**Job A:**
In the transcript of the education podcast episode, what purposes is the C1-level test said to be used for?

START Source document

Episode Transcript
[00:00:06] Speaker A: If everyone receives a different kind of test, then they should also receive different kind of education.
[00:00:12] Speaker B: The Internet and then social media allows students and learners to really forge their own path.
[00:00:18] Speaker A: We need to change teacher beliefs as well.
[00:00:22] Speaker B: There have been pushbacks against the kind of entry test to university on the basis of equity. But in the absence of a standardised tests, well, what are we going to do to replace that? And then we go back to what we had before standardised tests, which was really just systems of patronage. There is a very clear disconnect between the information and the data you want as a policymaker versus the information, the data you want as a teacher.
[00:00:48] Speaker A: How can you fight for alternative approaches and less perhaps standardized approaches when the end result should be a grade?
[00:01:08] Speaker C: Welcome back to the third episode. And in this one, I think we want to shift the focus a little bit, not so much on the teachers, but on the people that determine assessments and how we can help that lead to better assessments which lead to better teaching and learning. So we're thinking about the assessment learning relationship, but more from the policy and assessment point of view.
And so this should be simple to wrap up.
[00:01:37] Speaker B: It takes 10 minutes.
[00:01:38] Speaker C: I think we can sort this out really easy. I don't know why it takes so much discussion.
So we're thinking, well, let's start with kind of general principles.
So if we're trying to think from an assessment point of view and we're thinking, what's going to help teaching and learning?
What are the kinds of questions we might be thinking of? Kind of looking at you, Nate, you must have thought about this in the development of the Oxford Test of English.
[00:02:05] Speaker B: What kind of example? Yeah, I mean, I suppose so. I mean, when we designed that test, I mean, we were very, very much thinking about what the test was going to be used for.
And I think what we really wanted to do was to think, okay, what kind of language do people use in the real world that that test is going to be used for? So this is a kind of C1 test. It's going to be used for university or professional purposes because that's really what C1 level is really about.

END Source document
START Exercise input

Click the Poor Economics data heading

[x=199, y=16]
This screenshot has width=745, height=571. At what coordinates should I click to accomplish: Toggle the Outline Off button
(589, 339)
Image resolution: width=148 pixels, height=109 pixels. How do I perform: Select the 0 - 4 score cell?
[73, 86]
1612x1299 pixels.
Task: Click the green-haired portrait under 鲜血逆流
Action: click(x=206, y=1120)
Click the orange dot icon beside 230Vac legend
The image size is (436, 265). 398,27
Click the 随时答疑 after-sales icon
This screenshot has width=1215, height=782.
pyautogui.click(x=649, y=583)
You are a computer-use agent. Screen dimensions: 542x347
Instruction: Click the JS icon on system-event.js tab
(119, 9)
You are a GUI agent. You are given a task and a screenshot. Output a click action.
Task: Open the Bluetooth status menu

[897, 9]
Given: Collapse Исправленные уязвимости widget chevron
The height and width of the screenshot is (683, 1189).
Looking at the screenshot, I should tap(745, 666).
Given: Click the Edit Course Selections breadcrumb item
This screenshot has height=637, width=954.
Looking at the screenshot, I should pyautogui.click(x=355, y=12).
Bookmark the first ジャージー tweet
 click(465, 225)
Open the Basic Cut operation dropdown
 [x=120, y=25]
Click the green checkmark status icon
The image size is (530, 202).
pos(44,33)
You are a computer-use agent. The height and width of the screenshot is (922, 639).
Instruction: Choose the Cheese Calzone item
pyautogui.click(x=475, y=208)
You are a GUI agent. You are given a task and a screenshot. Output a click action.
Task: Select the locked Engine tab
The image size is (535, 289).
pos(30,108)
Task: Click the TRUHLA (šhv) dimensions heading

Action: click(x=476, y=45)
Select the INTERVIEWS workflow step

END Exercise input

**Job B:**
Write out word for word the part of the records that opens with the line containing "You are a computer-use agent. The" and runs through the end of the records, both ends included.

**Response A:**
University or professional purposes.

**Response B:**
You are a computer-use agent. The height and width of the screenshot is (922, 639).
Instruction: Choose the Cheese Calzone item
pyautogui.click(x=475, y=208)
You are a GUI agent. You are given a task and a screenshot. Output a click action.
Task: Select the locked Engine tab
The image size is (535, 289).
pos(30,108)
Task: Click the TRUHLA (šhv) dimensions heading

Action: click(x=476, y=45)
Select the INTERVIEWS workflow step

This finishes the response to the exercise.